[Exercise goal] From the listing below, copy out every line where the word "will" appears.

[Data for analysis]
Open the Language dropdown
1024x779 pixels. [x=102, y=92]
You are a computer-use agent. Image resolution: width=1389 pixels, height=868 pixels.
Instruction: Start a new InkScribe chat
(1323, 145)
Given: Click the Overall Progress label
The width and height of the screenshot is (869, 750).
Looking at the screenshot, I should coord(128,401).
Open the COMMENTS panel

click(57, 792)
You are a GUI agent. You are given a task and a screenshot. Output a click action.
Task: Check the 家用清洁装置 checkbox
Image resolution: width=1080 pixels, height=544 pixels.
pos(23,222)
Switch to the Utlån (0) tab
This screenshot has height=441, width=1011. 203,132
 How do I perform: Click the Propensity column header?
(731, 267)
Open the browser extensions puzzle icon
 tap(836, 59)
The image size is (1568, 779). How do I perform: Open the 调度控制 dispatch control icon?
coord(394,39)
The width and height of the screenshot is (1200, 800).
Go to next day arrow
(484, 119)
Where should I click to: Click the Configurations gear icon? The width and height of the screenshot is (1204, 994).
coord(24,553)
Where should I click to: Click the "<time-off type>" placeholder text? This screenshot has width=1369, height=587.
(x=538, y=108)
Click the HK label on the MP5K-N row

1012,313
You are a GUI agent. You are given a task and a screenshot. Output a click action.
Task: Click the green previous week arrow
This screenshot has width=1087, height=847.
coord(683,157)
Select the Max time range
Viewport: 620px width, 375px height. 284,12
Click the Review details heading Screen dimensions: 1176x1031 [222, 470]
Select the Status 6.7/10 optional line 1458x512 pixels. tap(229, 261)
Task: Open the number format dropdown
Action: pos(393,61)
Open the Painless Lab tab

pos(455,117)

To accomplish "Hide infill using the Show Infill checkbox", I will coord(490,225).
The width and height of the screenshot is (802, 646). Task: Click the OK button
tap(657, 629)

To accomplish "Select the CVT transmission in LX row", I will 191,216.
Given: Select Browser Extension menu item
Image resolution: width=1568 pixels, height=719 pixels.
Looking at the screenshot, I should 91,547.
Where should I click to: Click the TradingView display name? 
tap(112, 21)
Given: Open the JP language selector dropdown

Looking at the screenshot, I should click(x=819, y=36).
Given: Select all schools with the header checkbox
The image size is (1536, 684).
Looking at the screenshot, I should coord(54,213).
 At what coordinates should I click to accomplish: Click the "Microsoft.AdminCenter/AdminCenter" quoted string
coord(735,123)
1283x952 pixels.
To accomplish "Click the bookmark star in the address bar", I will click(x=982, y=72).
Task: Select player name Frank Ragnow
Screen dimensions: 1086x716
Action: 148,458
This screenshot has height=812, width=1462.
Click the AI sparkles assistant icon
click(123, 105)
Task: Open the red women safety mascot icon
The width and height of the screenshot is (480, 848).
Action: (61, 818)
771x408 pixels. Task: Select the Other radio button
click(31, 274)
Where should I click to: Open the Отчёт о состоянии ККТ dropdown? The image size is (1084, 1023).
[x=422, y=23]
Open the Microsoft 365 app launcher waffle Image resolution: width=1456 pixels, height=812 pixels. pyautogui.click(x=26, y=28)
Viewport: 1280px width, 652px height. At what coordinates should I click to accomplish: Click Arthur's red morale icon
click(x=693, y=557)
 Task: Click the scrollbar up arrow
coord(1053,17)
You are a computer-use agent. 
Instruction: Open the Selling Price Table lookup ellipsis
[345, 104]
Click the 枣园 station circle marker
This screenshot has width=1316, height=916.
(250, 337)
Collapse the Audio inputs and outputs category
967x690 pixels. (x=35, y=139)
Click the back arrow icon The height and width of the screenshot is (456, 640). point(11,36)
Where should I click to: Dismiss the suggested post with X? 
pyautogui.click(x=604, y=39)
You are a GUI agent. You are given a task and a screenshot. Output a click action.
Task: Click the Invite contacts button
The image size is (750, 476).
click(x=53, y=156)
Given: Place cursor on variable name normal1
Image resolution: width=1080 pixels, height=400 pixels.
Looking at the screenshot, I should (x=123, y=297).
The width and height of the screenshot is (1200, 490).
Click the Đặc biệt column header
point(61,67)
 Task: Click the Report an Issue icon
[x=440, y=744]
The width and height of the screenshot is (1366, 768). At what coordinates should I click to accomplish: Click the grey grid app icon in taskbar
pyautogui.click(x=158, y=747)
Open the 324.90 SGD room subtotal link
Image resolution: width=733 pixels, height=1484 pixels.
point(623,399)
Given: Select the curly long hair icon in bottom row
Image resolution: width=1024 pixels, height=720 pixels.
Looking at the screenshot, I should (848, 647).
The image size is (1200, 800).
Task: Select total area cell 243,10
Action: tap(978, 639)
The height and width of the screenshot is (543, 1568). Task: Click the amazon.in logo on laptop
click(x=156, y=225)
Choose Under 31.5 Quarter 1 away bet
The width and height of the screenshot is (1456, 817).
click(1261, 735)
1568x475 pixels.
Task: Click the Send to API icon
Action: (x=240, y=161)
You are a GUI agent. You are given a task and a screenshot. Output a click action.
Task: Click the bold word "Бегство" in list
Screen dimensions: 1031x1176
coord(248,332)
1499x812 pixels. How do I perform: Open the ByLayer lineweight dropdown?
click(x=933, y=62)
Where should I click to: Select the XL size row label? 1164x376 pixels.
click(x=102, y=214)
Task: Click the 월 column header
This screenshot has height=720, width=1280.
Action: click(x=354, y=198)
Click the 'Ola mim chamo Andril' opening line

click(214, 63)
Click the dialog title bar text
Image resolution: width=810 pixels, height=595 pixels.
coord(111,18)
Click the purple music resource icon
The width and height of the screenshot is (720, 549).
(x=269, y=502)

[Solution below]
To accomplish "Hide infill using the Show Infill checkbox", I will coord(490,225).
To accomplish "Select the CVT transmission in LX row", I will 191,216.
To accomplish "Click the bookmark star in the address bar", I will click(x=982, y=72).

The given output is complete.